• SELECTED TEXT:
In [3]:
import csv
import numpy as np
import datetime
import pandas as pd
from dateutil import rrule 

DAY = 86400000000000

# Generate ruleset for holiday observances on the NYSE

def NYSE_holidays(a=datetime.date.today(), b=datetime.date.today()+datetime.timedelta(days=365)):
    rs = rrule.rruleset()

    # Include all potential holiday observances
    rs.rrule(rrule.rrule(rrule.YEARLY, dtstart=a, until=b, bymonth=12, bymonthday=31, byweekday=rrule.FR)) # New Years Day  
    rs.rrule(rrule.rrule(rrule.YEARLY, dtstart=a, until=b, bymonth= 1, bymonthday= 1))                     # New Years Day  
    rs.rrule(rrule.rrule(rrule.YEARLY, dtstart=a, until=b, bymonth= 1, bymonthday= 2, byweekday=rrule.MO)) # New Years Day    
    rs.rrule(rrule.rrule(rrule.YEARLY, dtstart=a, until=b, bymonth= 1, byweekday= rrule.MO(3)))            # Martin Luther King Day   
    rs.rrule(rrule.rrule(rrule.YEARLY, dtstart=a, until=b, bymonth= 2, byweekday= rrule.MO(3)))            # Washington's Birthday
    rs.rrule(rrule.rrule(rrule.YEARLY, dtstart=a, until=b, byeaster= -2))                                  # Good Friday
    rs.rrule(rrule.rrule(rrule.YEARLY, dtstart=a, until=b, bymonth= 5, byweekday= rrule.MO(-1)))           # Memorial Day
    rs.rrule(rrule.rrule(rrule.YEARLY, dtstart=a, until=b, bymonth= 7, bymonthday= 3, byweekday=rrule.FR)) # Independence Day
    rs.rrule(rrule.rrule(rrule.YEARLY, dtstart=a, until=b, bymonth= 7, bymonthday= 4))                     # Independence Day
    rs.rrule(rrule.rrule(rrule.YEARLY, dtstart=a, until=b, bymonth= 7, bymonthday= 5, byweekday=rrule.MO)) # Independence Day
    rs.rrule(rrule.rrule(rrule.YEARLY, dtstart=a, until=b, bymonth= 9, byweekday= rrule.MO(1)))            # Labor Day
    rs.rrule(rrule.rrule(rrule.YEARLY, dtstart=a, until=b, bymonth=11, byweekday= rrule.TH(4)))            # Thanksgiving Day
    rs.rrule(rrule.rrule(rrule.YEARLY, dtstart=a, until=b, bymonth=12, bymonthday=24, byweekday=rrule.FR)) # Christmas  
    rs.rrule(rrule.rrule(rrule.YEARLY, dtstart=a, until=b, bymonth=12, bymonthday=25))                     # Christmas  
    rs.rrule(rrule.rrule(rrule.YEARLY, dtstart=a, until=b, bymonth=12, bymonthday=26, byweekday=rrule.MO)) # Christmas 
    
    # Exclude potential holidays that fall on weekends
    rs.exrule(rrule.rrule(rrule.WEEKLY, dtstart=a, until=b, byweekday=(rrule.SA,rrule.SU)))

Entries drawn from a collection
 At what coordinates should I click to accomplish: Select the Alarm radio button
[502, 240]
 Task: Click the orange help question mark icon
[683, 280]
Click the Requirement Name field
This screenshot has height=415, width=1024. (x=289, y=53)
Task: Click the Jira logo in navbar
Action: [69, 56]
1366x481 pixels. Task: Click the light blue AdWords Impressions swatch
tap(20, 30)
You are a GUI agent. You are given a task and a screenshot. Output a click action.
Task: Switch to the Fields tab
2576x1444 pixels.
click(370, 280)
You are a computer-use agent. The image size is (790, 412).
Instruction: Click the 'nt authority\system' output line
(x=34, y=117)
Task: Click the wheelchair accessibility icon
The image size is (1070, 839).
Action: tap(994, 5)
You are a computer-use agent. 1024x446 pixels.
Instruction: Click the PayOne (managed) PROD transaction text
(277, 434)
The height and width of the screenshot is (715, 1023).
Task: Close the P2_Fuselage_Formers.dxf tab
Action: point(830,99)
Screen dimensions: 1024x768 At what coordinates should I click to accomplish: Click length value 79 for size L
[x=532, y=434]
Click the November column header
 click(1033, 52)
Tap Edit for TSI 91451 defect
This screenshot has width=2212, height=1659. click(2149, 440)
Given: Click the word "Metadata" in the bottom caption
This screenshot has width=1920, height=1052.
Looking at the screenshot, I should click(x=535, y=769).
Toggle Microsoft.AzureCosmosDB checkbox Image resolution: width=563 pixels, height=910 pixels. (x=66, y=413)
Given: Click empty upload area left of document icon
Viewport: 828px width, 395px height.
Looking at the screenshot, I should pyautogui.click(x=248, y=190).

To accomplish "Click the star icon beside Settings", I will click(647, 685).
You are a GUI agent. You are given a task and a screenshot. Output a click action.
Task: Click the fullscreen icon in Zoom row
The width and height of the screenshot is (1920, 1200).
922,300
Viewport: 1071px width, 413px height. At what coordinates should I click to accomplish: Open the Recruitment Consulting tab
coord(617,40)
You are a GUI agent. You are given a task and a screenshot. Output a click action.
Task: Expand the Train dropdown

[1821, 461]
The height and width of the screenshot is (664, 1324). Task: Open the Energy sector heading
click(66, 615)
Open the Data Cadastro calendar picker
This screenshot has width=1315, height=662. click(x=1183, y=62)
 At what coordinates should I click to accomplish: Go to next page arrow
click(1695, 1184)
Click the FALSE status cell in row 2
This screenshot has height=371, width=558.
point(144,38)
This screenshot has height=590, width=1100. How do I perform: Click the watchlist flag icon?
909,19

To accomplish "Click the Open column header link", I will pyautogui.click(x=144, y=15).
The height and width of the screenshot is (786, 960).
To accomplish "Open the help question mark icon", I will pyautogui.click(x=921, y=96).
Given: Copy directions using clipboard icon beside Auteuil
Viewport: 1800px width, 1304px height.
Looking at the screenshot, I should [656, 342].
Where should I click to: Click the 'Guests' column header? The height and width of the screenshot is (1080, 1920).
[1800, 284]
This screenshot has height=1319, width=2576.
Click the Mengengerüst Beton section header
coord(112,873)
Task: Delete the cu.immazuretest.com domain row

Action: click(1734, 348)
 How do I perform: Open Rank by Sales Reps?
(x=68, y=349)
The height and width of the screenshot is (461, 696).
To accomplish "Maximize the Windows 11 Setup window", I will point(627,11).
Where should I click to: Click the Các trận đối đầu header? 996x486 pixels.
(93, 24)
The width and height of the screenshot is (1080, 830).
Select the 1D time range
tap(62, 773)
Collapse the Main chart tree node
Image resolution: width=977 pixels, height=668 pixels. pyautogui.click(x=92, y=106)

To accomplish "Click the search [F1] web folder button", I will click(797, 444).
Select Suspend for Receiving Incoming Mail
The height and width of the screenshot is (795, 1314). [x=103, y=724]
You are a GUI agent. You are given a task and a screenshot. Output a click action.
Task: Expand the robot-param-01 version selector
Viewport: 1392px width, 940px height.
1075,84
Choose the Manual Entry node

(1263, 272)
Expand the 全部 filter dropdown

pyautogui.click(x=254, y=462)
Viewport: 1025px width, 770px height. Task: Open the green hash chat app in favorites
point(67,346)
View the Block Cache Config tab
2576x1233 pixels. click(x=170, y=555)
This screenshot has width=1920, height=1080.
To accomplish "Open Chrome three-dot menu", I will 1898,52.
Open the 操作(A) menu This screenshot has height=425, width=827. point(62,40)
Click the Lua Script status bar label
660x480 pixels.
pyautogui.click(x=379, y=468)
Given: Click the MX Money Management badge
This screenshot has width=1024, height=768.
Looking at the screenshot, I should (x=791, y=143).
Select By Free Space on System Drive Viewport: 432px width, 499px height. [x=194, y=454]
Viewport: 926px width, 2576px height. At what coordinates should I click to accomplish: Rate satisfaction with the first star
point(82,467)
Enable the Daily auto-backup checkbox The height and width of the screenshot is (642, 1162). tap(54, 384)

• SET TASK: Print the portion of the NYSE holiday code between "# Generate ruleset" and "rs = rrule.rruleset()", inclusive. Work only from the NYSE holiday code, not the rows.

• EXERCISE ANSWER:
# Generate ruleset for holiday observances on the NYSE

def NYSE_holidays(a=datetime.date.today(), b=datetime.date.today()+datetime.timedelta(days=365)):
    rs = rrule.rruleset()